I am stuck. I am downstairs on the couch, Daddy and Lucas went to bed nearly four hours ago. I am tired; in fact, I am exhausted. Once again, I am stalling the inevitable close to another day. Any sensible person would take one look at me and tell me to ‘go to sleep’. They would likely add some sage advice, such as “…you’ll feel better with a little sleep”, or “you’ll feel better in the morning”. I cannot sleep. And, no, Soothsayer, I won’t feel better in the morning. If you want to know the truth, chances are I will feel worse. For the love of licorice, I am a Bowe; I have never liked mornings. I think I may have a severe allergy to them. (Ask Nana and Papa, they can attest that this has been a life-long condition.)
I have been dreading the entire month of February…since the month of July. Despite my pleas for some omniscient power to freeze time – or better yet, turn back time – the world has continued to rotate on its axis. Without my consent, the sun has persisted to rise and to set. The long days, and even longer nights, have compiled into weeks; and the weeks have have proceeded to roll into months.

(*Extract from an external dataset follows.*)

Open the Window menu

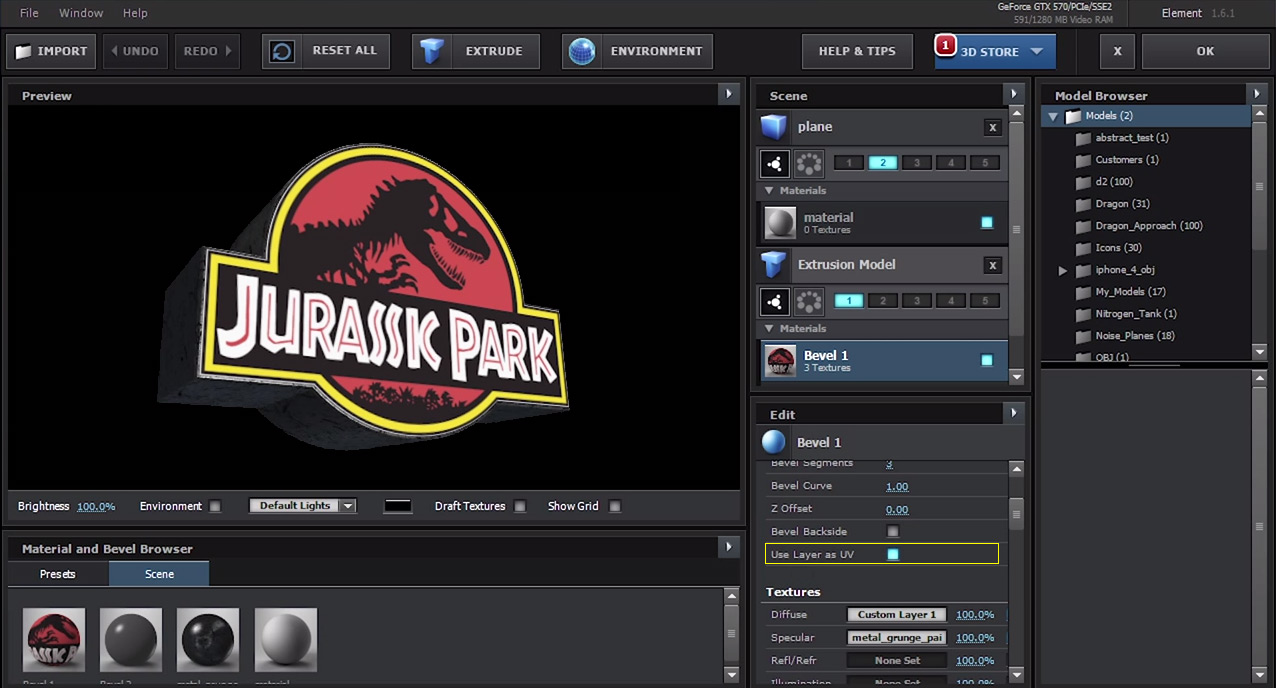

Alas, here we are…February 5th. Exactly one week away from your 1st birthday. Given the preoccupation I’ve had regarding next week, one would think I would have found a way to better combat the darkness which now completely engulfs my insides. I now know for certain, that not even kryptonite would prove powerful enough to ward off the grief of childless mother.
In her recently released ballad, Pink has seamlessly managed to compose my love song to you. She has done so far more articulately and beautifully than I would ever be able. That being said, here is your lullaby for tonight. May the lyrics wrap around your heart and the message soothe you into a peaceful slumber. May you know in the deepest part of your soul that although a minute would not nearly be long enough – Momma would give anything to have just one more with you.
I hope you are safe. I hope you are warm. Most of all, I hope you are happy.
Stay with me, sweet boy.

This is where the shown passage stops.